Torque changes the game!

But which of these two would be better at climbing a hill from a standing start or carrying a heavy load? In such situations torque plays a major role in getting a vehicle to start moving from standstill. The more torque an engine generates the easier it is to get the car moving.

Here diesel engines have an advantage because of the higher torque they develop compared to petrol engines. If you look at the torque figures of the above two vehicles, the Alto K10 makes just 90 Nm of torque at 3500 rpm while the Scorpio puts out 290 Nm at 1800 rpm. What this means is that you have to rev the car to the specified rpm figure to squeeze the maximum torque or pulling power out of the engine. You’ll notice this figure is much lower for diesel engines, which therefore makes them inherently better for load carrying applications and places where heavy duty running is needed.
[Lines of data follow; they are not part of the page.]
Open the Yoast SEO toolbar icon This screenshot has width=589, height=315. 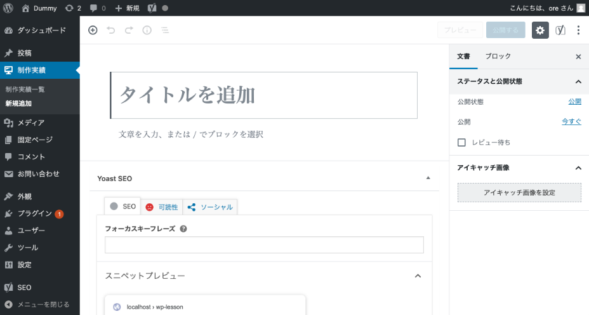click(560, 30)

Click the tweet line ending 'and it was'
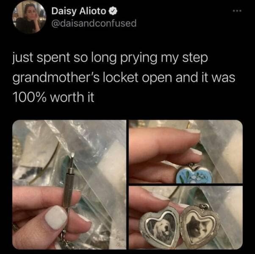click(x=124, y=77)
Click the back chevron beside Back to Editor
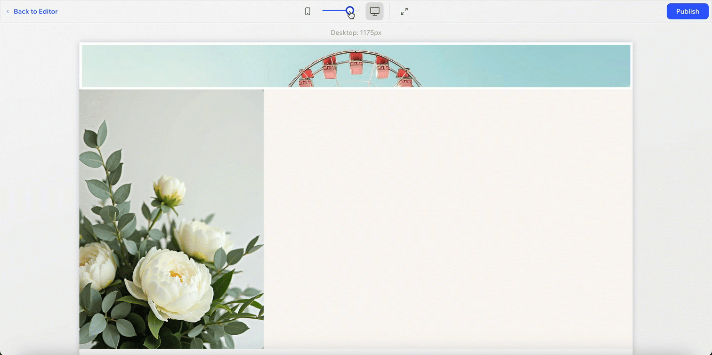The image size is (712, 355). click(8, 11)
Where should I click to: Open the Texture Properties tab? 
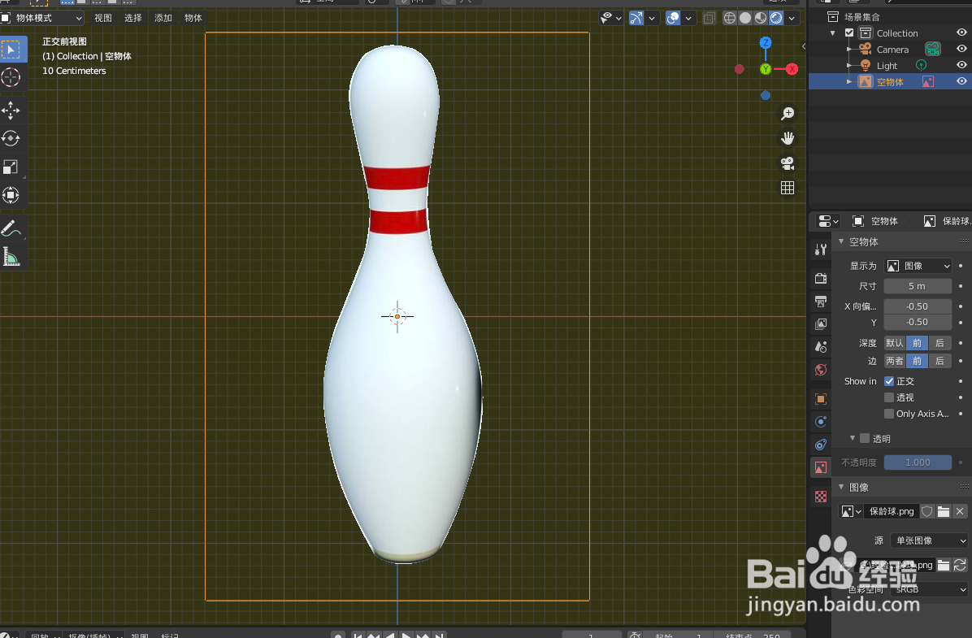[820, 496]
When you look at the torque per ton figures available, the Alto’s figure is only 118 Nm per ton, while the Scorpio, despite its massive kerb weight puts out 157 Nm per ton of torque, making it easier for the Scorpio to get up a hill from a standing start than an Alto K10 can.

So while you are out shopping for a car, don’t just go by the numbers carmakers put out there. Look at the power-to-weight ratio and it will give you an idea of which car is faster (and sometimes even more fuel efficient).